Design: clientId self-heal on `invalid_client_id` (DaemonSessionClient)

Date: 2026-06-24
Component: packages/sdk-typescript — DaemonSessionClient
Depends on: PR #5784 (fix(daemon): Reject stale prompt client admission) — merged (84745d0f0)
Status: Implemented (built on the merged #5784 base)

Problem

After a daemon restart (or session reload), the daemon’s in-memory client registration is wiped. A frontend that still holds an older server-assigned clientId will send POST /session/:id/prompt with that stale id. The bridge’s resolveTrustedClientId does not recognize it and rejects the prompt with InvalidClientIdError.

Observed production incident (trace a76a31fe…, daemon log 15:24): the prompt was sent by client_d019b847 while the session had been (re)loaded under a different id client_ac36fac9, so the prompt-sending client was never registered. The UI stayed in “处理中” indefinitely because the failure was never surfaced as a terminal turn event.

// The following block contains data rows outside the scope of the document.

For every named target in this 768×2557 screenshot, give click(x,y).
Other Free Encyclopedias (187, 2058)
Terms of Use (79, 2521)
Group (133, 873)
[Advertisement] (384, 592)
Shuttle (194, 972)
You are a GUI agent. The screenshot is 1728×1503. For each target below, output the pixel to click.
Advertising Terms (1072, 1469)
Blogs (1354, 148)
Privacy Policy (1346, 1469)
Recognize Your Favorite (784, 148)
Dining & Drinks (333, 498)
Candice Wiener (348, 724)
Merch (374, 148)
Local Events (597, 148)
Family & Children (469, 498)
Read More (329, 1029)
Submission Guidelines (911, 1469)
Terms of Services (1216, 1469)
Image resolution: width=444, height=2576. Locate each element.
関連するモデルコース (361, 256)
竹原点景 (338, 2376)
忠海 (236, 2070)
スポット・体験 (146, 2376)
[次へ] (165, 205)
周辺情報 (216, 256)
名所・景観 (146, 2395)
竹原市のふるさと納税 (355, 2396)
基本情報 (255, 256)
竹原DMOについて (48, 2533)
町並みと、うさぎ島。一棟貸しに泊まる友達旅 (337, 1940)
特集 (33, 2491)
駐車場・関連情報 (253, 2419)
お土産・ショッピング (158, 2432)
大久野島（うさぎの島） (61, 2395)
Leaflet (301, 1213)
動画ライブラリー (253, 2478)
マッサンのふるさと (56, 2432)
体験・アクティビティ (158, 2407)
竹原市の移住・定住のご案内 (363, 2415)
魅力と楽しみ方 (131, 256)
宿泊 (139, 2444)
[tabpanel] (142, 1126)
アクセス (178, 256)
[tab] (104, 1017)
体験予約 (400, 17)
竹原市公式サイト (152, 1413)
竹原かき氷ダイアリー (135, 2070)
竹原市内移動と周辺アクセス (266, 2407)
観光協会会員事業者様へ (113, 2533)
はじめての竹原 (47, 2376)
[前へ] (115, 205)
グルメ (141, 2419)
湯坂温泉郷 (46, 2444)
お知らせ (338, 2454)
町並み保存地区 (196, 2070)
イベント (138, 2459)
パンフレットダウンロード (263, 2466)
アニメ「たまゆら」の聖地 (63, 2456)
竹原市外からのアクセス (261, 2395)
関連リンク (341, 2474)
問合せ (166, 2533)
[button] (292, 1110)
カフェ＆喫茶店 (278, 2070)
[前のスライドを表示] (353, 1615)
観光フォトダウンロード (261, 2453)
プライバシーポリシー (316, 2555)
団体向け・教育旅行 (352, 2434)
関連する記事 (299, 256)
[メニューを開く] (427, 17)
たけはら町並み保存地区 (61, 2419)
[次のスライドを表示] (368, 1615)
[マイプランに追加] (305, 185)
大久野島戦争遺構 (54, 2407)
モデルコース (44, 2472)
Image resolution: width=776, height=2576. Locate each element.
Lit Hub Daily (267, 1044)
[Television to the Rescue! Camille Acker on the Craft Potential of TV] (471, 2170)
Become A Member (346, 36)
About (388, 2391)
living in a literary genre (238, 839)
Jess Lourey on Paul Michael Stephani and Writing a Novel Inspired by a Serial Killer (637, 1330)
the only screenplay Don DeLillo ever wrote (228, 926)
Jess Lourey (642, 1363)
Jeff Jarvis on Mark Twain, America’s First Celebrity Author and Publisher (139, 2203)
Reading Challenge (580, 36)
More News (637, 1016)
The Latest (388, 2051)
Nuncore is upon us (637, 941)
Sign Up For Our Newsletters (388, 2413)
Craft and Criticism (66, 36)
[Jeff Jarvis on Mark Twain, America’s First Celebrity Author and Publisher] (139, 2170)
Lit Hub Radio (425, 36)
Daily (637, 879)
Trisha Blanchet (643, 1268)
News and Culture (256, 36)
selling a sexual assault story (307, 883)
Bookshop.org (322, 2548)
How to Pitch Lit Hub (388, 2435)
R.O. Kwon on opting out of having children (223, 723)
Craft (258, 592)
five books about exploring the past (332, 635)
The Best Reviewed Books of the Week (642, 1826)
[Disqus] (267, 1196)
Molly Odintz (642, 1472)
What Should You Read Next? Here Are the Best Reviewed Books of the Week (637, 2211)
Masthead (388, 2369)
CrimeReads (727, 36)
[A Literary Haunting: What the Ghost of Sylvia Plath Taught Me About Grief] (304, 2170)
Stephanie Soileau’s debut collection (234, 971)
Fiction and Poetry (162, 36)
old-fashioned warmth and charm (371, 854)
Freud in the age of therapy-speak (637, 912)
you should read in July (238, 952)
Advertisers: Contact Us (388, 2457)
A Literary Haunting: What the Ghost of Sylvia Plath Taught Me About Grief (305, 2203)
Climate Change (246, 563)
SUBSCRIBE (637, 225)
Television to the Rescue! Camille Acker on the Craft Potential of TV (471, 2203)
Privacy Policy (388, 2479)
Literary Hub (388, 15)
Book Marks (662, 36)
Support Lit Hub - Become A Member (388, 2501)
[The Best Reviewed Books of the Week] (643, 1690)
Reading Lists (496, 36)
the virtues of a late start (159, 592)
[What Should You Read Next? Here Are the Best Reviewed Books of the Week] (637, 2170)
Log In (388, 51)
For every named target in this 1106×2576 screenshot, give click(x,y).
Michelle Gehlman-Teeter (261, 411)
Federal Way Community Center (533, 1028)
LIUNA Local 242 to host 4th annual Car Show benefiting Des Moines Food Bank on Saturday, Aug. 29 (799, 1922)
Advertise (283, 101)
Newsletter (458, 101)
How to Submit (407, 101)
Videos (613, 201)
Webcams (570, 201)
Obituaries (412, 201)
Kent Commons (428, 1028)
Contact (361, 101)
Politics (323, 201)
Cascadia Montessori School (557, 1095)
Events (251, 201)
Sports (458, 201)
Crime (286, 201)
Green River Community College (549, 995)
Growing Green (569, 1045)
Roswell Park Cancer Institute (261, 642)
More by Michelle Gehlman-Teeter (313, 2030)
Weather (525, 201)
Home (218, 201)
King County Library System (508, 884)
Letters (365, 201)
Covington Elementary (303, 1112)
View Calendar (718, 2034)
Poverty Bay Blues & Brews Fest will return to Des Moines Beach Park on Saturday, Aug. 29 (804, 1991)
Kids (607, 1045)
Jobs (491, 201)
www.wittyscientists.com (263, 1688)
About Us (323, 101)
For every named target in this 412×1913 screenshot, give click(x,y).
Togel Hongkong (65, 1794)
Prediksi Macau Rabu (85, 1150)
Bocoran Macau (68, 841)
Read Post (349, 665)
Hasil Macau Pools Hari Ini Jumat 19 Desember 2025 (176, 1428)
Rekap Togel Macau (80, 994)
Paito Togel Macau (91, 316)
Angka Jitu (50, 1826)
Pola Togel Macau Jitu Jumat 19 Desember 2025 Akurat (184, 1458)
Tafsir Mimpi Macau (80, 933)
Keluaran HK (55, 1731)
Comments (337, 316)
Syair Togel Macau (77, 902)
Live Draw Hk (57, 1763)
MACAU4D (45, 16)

PR #5784 fixes the surfacing half: invalid_client_id is now thrown at admission time so POST /session/:id/prompt returns a synchronous 400 invalid_client_id (no promptId) instead of 202-then-silent-async-fail. This design adds the self-heal half: when the SDK receives that 400, it re-registers to obtain a fresh clientId and retries the prompt once, so the turn proceeds without the user having to manually resend.

Scope

In scope (SDK only, DaemonSessionClient):

Detect invalid_client_id on the prompt admission call.
Re-register the client against the (already-restored) session to get a fresh server-assigned clientId.
Retry the prompt once with the new clientId.

Explicitly out of scope (YAGNI):

SSE stream reconnection — remains the app layer’s existing responsibility (the dataworks app already owns reloadSession/reconnect logic). invalid_client_id only surfaces on the admission call, never on the SSE wait.
Self-heal for other clientId-bearing methods (btw, shell, mid-turn message, cancel, heartbeat). Only prompt() self-heals.
Persisting clientId across daemon restarts.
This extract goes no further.